New York's Cuomo Subpoenas Citigroup, JPMorgan in Health-Care Credit Probe
New York Attorney General Andrew Cuomo expanded his health-care credit card probe, which has included subpoenas to JPMorgan Chase & Co.’s Chase Health Advance, Citigroup Inc.’s Citi Health and CareCredit, a division of General Electric Co’s GE consumer finance unit.
Last week, Cuomo announced an investigation into what he called “predatory health care lending” where consumers were allegedly misled about financing terms for health-care credit cards.
“Our ongoing investigation has uncovered conflicts of interest and predatory practices in the health care industry that are hurting New Yorkers and patients across the country,” Cuomo said today in a statement. “Patients are being misled into paying for services they never received by the people they should be able to trust the most -- their doctors.”
Cuomo said he has issued subpoenas to 14 dental and health care clinics.
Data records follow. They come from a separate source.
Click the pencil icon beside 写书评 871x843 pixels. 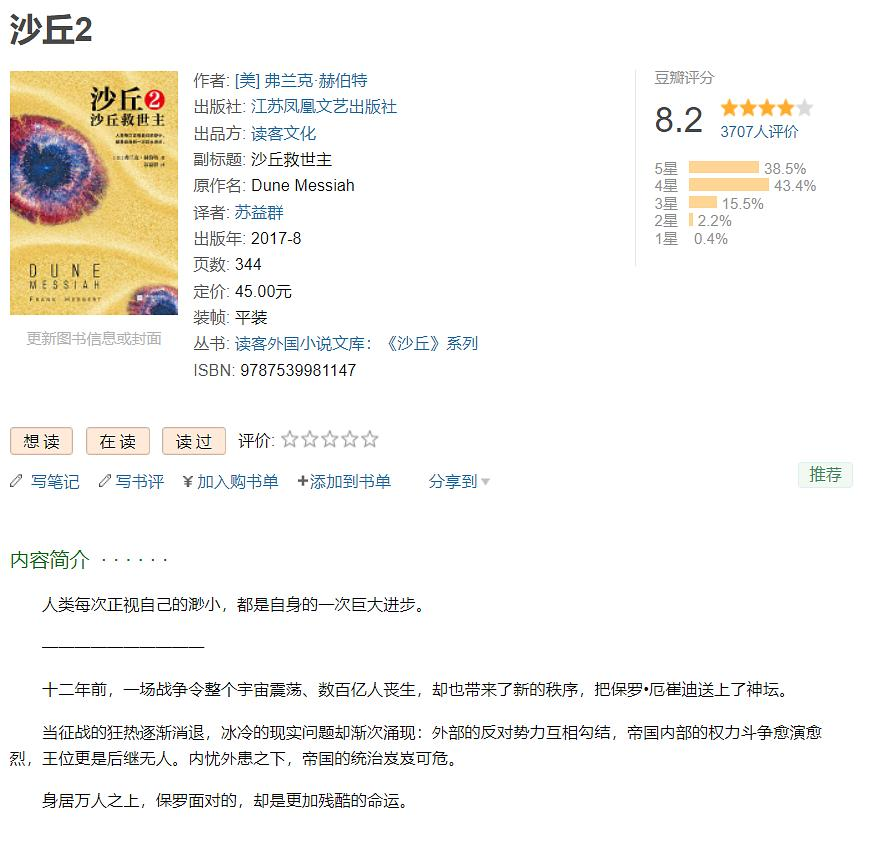coord(104,481)
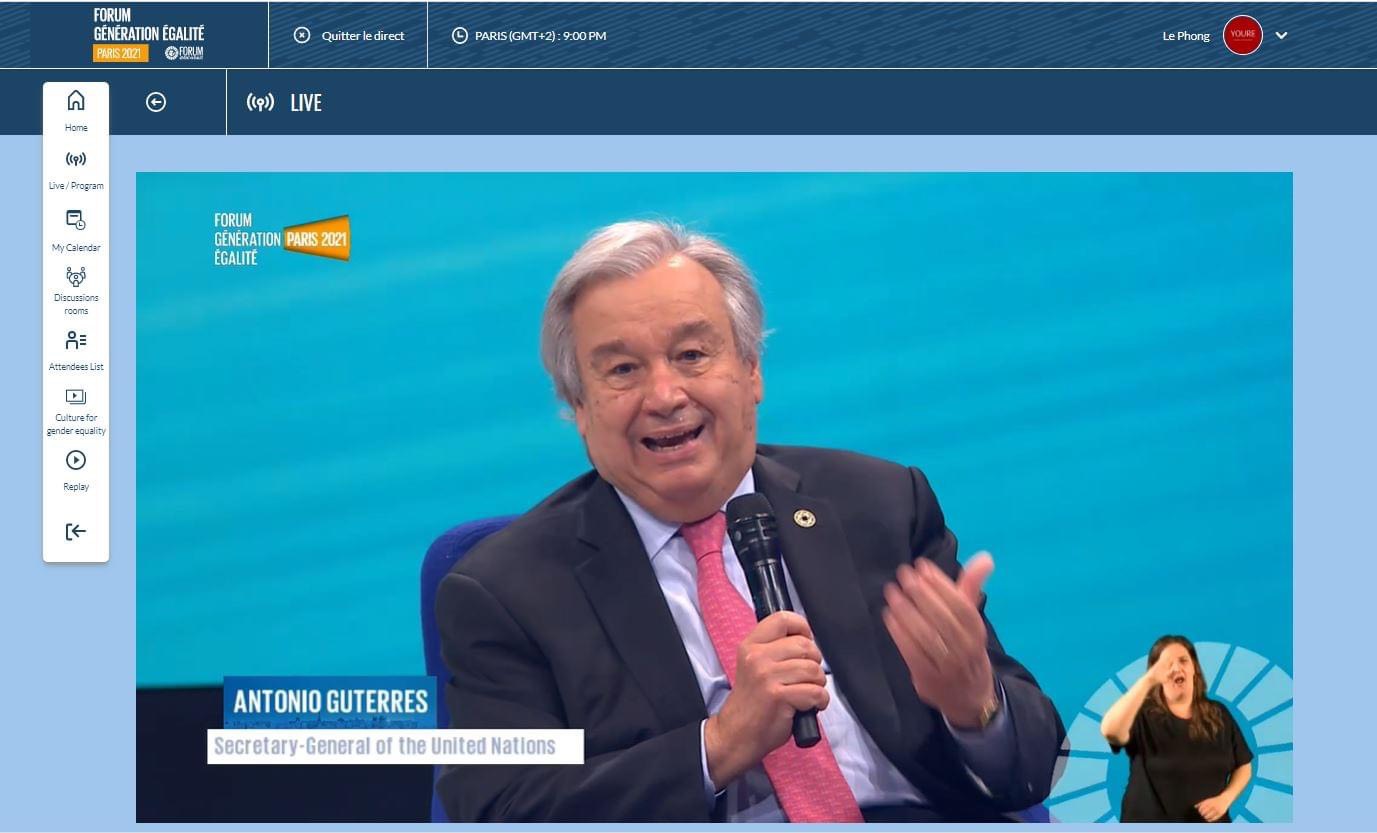Image resolution: width=1377 pixels, height=833 pixels.
Task: Click the circled X quit icon
Action: pyautogui.click(x=302, y=35)
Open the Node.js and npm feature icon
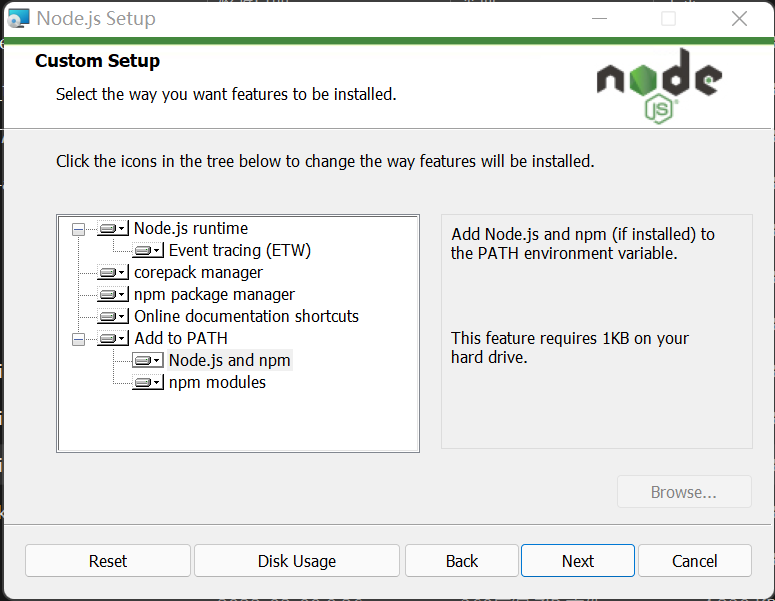 tap(148, 360)
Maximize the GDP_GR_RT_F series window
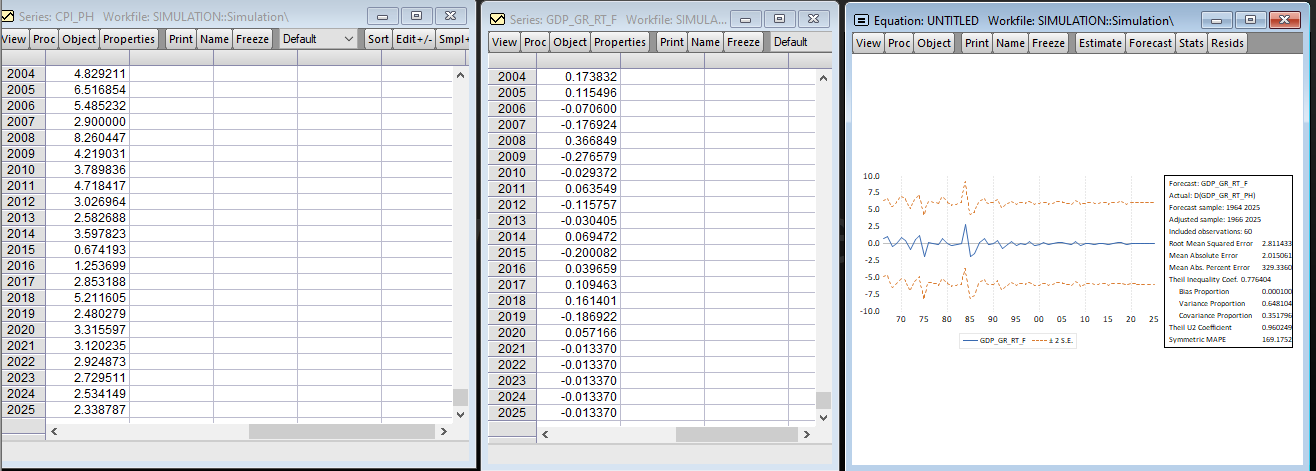The height and width of the screenshot is (471, 1316). [x=779, y=19]
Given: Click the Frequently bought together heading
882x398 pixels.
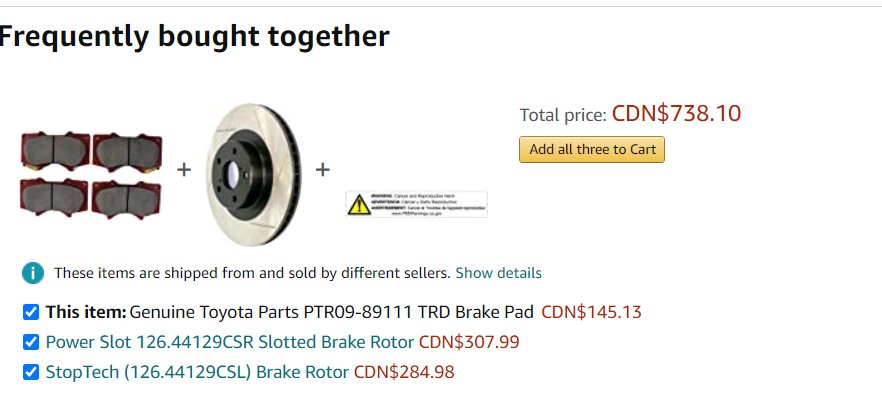Looking at the screenshot, I should click(194, 37).
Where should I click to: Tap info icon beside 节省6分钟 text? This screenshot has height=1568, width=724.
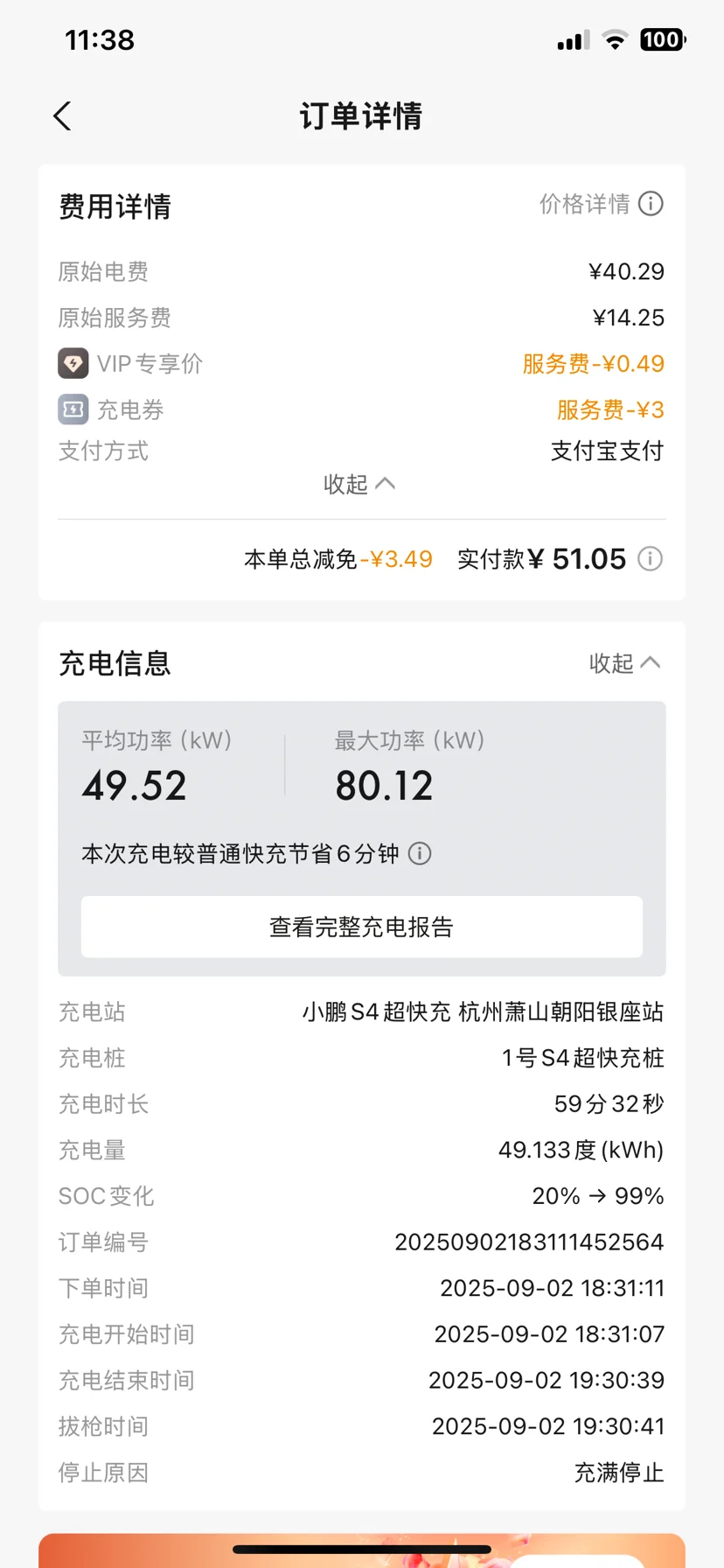[420, 853]
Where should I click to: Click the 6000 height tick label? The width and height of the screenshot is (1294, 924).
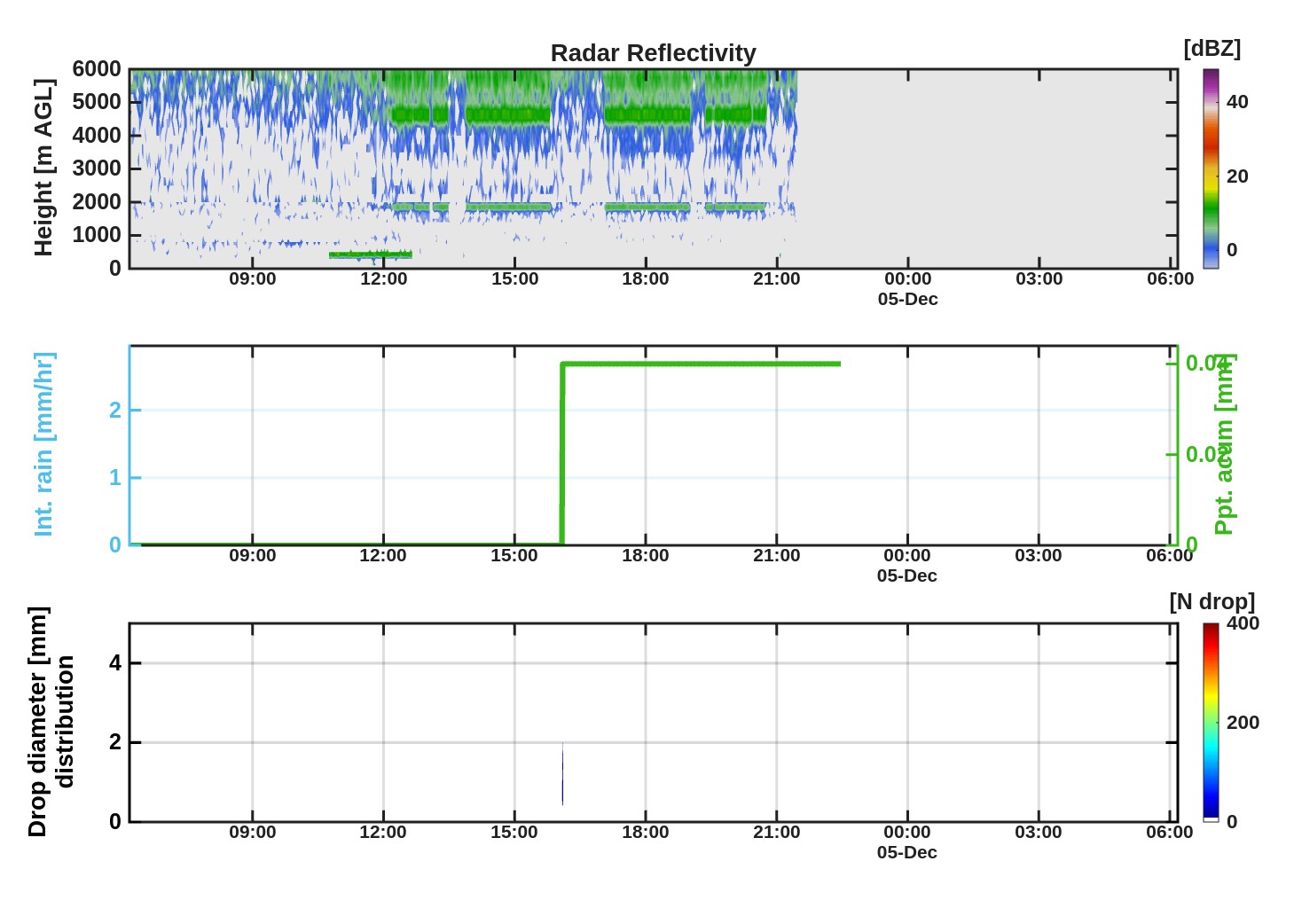(97, 69)
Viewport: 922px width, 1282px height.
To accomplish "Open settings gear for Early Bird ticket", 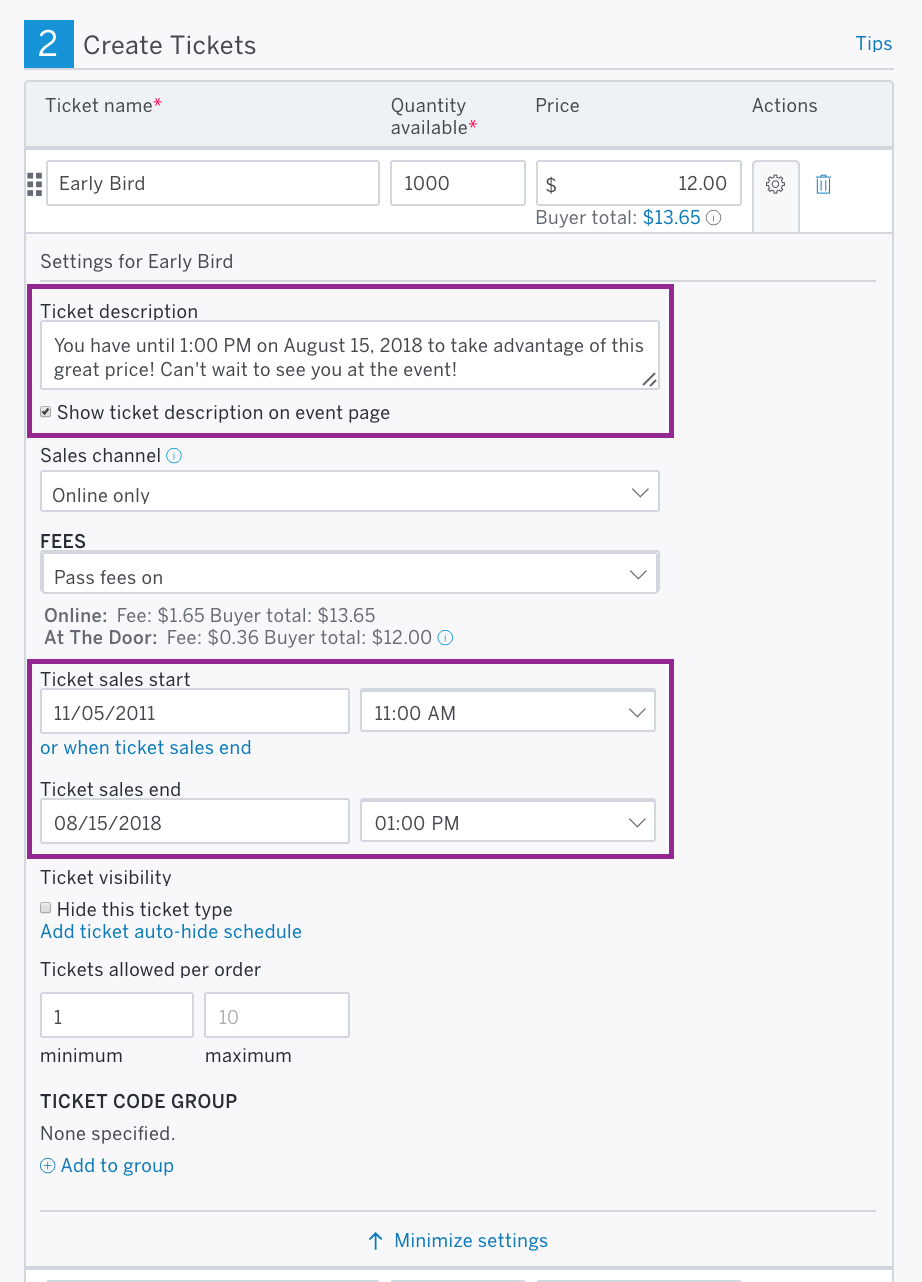I will 775,183.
The subpoenas seek marketing materials, applications, terms of credit, and contracts. He claimed some providers pressure consumers into using the card and are rewarded with “kickbacks” in the form of rebates.
Citigroup spokesman Samuel Wang said in an e-mailed statement that the bank will cooperate with Cuomo’s investigation. Joe Evangelisti, a spokesman for New York-based JPMorgan, declined to comment.
Last week, GE spokesman Stephen White said the company was looking forward to working with Cuomo’s office.